The primary outcome for this study was the change in age-adjusted proportionate cardiovascular mortality (PCVM) from 1999 to 2018. Proportionate mortality was determined separately each year, for each chronic infectious or inflammatory condition, by dividing the age-adjusted death rate due to CVD by the age-adjusted death rate for all cause mortality in the same CID group. Age-adjusted all-cause death rates (denominator) are based on total deaths regardless of underlying cause but includes a specific CID as part of the multiple causes of death. Age-adjusted CVD death rates (numerator) are based on total deaths where CVD was the underlying cause and a CID was one of the multiple causes of death. Details on the calculation of age-adjusted death rates are available on the CDC WONDER webpage32.

Only adults aged 25 years and older at the time of death were included in this analysis. Those under age 25 were excluded as pediatric cardiovascular death tends to differ substantially from adult cardiovascular death in underlying cause. Age-adjustment was performed using the National Center for Health Statistics method with the 2000 U.S. standard population33. Age adjustment was necessary to allow comparisons across time and between disease types with differing underlying demographic characteristics. Cardiovascular mortality was defined as death with an underlying cause listed as ICD codes I00-I78 (which includes diagnoses such as ischemic heart diseases, cardiomyopathy, heart failure, and cerebral infarction, among others). Contributing causes of death, defined in CDC WONDER as “multiple causes of death”, were determined by ICD code as follows: B18.2, hepatitis C; B20–B24, HIV; K50–K51, inflammatory bowel disease; L40, psoriasis; M5–M6, rheumatoid arthritis; M32, systemic lupus erythematosus.

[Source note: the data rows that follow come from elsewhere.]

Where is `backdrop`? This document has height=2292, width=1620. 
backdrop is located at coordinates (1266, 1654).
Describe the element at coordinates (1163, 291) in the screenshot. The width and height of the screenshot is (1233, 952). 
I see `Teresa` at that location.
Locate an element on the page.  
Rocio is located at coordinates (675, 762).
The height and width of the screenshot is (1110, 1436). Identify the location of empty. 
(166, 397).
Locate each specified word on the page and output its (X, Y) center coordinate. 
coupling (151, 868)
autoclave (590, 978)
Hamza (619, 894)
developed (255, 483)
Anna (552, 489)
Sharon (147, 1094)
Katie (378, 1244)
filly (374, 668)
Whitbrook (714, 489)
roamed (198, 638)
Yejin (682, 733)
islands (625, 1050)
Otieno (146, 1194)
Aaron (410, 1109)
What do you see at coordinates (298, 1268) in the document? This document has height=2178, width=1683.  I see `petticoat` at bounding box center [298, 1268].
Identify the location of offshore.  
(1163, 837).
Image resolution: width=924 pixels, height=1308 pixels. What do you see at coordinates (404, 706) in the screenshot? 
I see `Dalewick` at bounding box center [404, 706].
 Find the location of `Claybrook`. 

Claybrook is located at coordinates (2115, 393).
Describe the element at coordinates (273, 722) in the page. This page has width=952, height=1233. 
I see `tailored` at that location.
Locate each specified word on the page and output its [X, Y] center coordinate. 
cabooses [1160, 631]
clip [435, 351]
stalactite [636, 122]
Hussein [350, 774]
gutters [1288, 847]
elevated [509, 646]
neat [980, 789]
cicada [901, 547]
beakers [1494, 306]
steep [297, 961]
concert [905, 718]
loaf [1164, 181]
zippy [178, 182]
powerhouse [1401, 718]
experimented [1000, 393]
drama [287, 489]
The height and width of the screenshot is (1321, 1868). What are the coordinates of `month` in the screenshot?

PCVM for each CID category at baseline and end of the study period was compared with that of the general population using ANOVA type III. Trends of PCVM for people with CID were compared to the general population using ordinary least squares regression with polynomial terms for time. To test if there were differences in rate of change in PCVM over time between CIDs, we checked if adding interaction terms between time and CID group improved model fit. We also tested for any break points in linear trajectories of PCVM per CID group using join point regression, with the ultimate goal of highlighting CID-specific periods of changing proportionate mortality (as well as potential CID-specific changes in disease natural and on-treatment history that may have informed these changes). For secondary analyses, we repeated the above analyses after stratifying by sex (male vs. female) and reported race (Black vs. White); additional stratification by non-binary gender variables or other race or ethnicity categories was not feasible due to incomplete or censored data for CID-specific comparisons.

We also assessed changes in the subtypes of CVD death within each CID group over time using graphical methods. Categories were hypertensive diseases (I10–I15), ischemic heart disease (I20–I25), pulmonary heart disease (I26–I28), cardiomyopathy and heart failure (I42 and I50), cerebrovascular disease (I60–I69), and other cardiovascular death (all I00–I99 diagnoses other than I10–I15, I20–I28, I42, I50, and I60–69). We then compared average age-adjusted death rates due to a CVD subtype among individuals with any of the six CIDs in the first five years (1999–2003) to the average in the last 5 years (2014–2018). We chose to compare the first 5 and last 5 years combined as we were unable to calculate stable yearly estimates of CVD subtype-specific mortality for each CID due to limited power.

All analyses were conducted in R 4.0.3 with figures generated using the ggplot2 package34,35. Joinpoint regression was done using the segmented package36. Model fitting to identify the parsimonious model was guided by likelihood ratio tests and Akaike Information Criteria, with lower numbers indicating better model parsimony.

Human research statement

All methods were carried out in accordance with relevant local, state, national, and institutional guidelines and regulations for human research.